[Exercise]: Pictures excluded, output the lines of the data below between the one holding "Task: Click the crown icon in post header" and the one holding "Instruction: Click the cz89.com logo link", inclusive, exactly as they stand.

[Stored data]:
**********
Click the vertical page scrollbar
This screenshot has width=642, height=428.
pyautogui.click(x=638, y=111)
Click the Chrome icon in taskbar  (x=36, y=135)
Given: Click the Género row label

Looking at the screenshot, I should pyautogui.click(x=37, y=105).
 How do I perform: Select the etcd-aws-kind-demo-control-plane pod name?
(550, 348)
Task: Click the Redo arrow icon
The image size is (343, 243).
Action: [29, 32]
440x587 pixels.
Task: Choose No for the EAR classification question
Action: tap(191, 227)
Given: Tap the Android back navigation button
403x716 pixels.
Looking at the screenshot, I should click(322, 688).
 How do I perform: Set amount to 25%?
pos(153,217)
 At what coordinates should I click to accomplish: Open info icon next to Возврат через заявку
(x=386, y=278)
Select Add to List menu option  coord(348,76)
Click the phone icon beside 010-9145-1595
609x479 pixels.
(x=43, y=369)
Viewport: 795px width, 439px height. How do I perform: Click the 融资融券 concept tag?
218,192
**********
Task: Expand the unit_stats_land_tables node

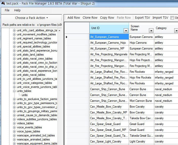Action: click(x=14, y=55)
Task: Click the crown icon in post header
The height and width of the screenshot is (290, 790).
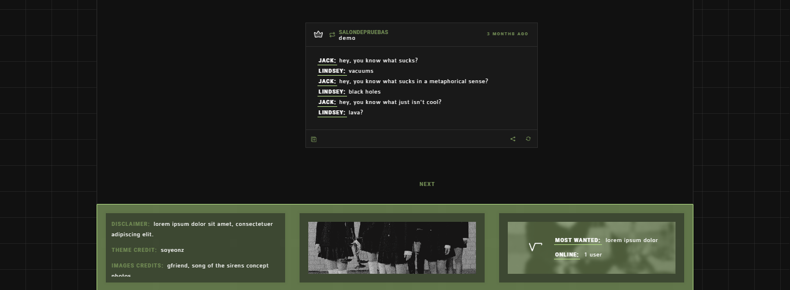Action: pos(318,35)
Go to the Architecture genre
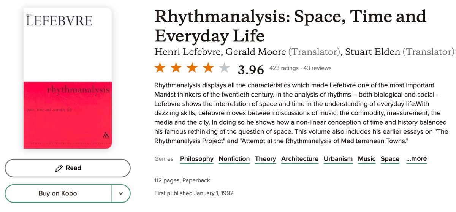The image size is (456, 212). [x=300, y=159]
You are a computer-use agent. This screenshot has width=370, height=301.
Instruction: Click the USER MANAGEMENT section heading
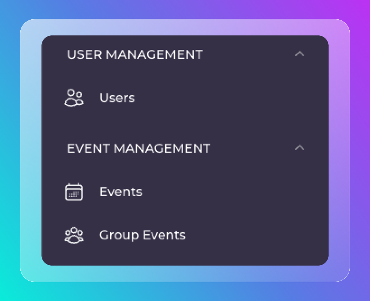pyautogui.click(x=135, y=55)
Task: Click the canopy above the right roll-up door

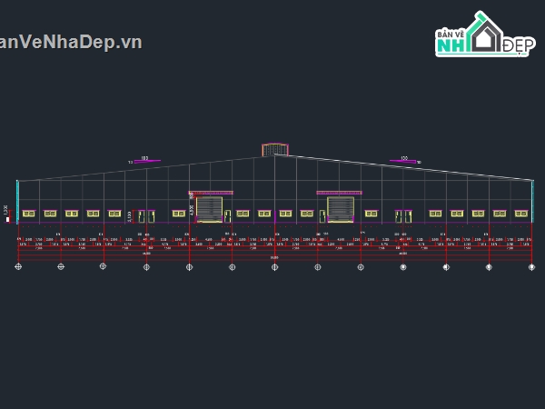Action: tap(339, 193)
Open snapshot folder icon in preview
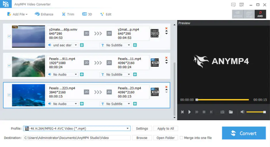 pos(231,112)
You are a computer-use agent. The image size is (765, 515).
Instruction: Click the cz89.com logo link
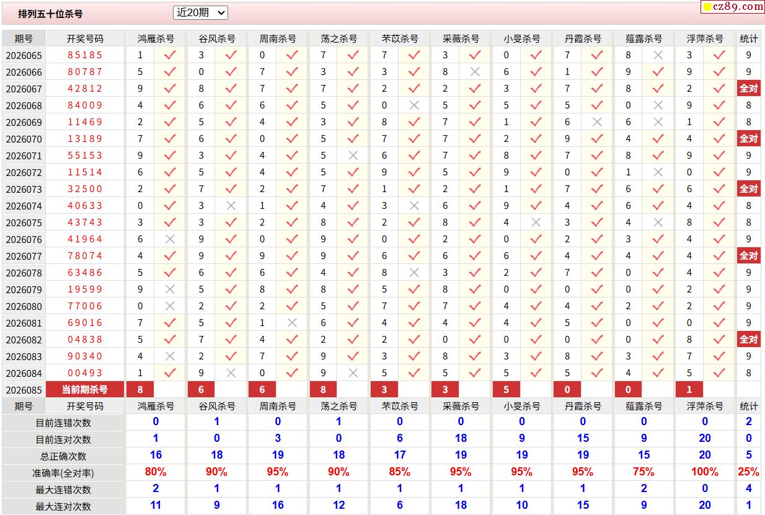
**********
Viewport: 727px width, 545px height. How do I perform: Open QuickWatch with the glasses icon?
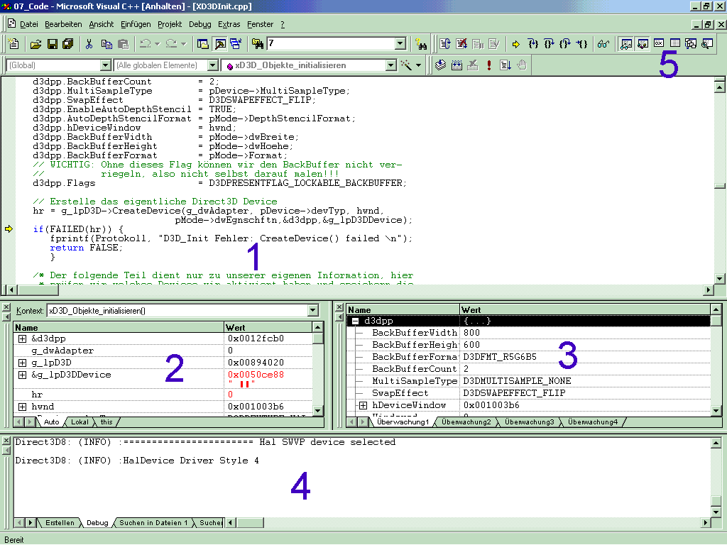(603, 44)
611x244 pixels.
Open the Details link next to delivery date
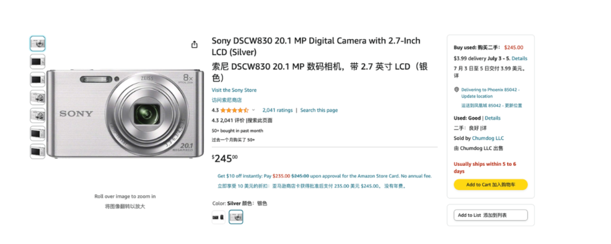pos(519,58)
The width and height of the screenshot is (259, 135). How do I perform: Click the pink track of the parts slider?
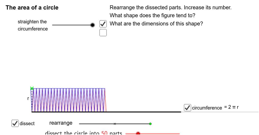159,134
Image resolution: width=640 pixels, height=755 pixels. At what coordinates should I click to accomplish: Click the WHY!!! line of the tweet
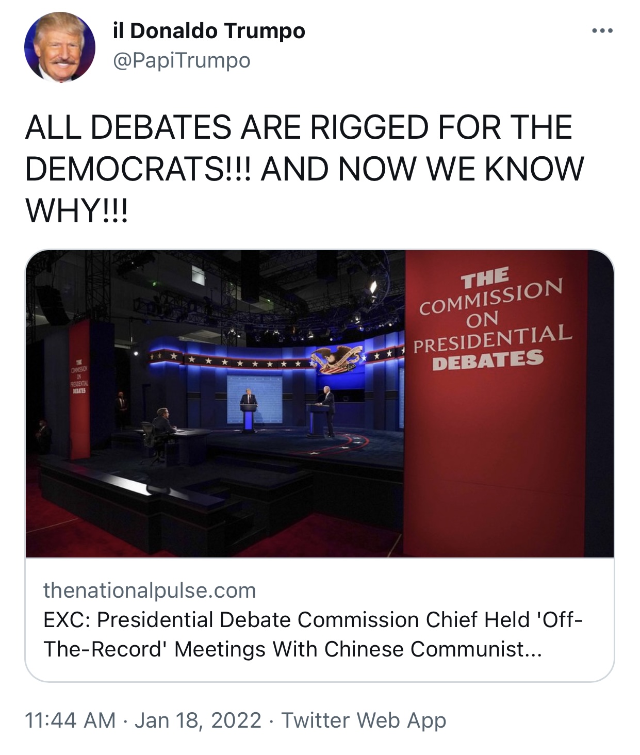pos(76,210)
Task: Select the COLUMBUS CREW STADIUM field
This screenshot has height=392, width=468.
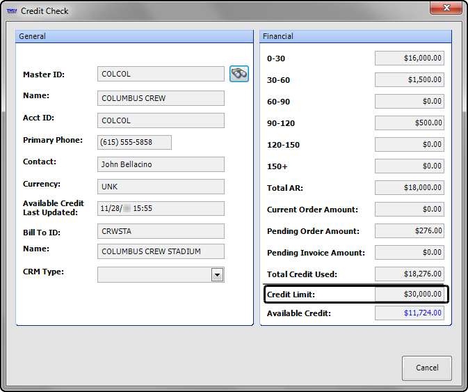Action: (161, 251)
**********
[Worked solution]:
Task: Click the crown icon in post header
The height and width of the screenshot is (290, 790).
Action: pos(318,35)
Go to the Architecture genre
The image size is (456, 212). [x=300, y=159]
You are a computer-use agent. This screenshot has width=370, height=301.
Instruction: Click the USER MANAGEMENT section heading
pyautogui.click(x=135, y=55)
Task: Click the canopy above the right roll-up door

Action: tap(339, 193)
Open snapshot folder icon in preview
 pos(231,112)
You are a computer-use agent. The image size is (765, 515).
Instruction: Click the cz89.com logo link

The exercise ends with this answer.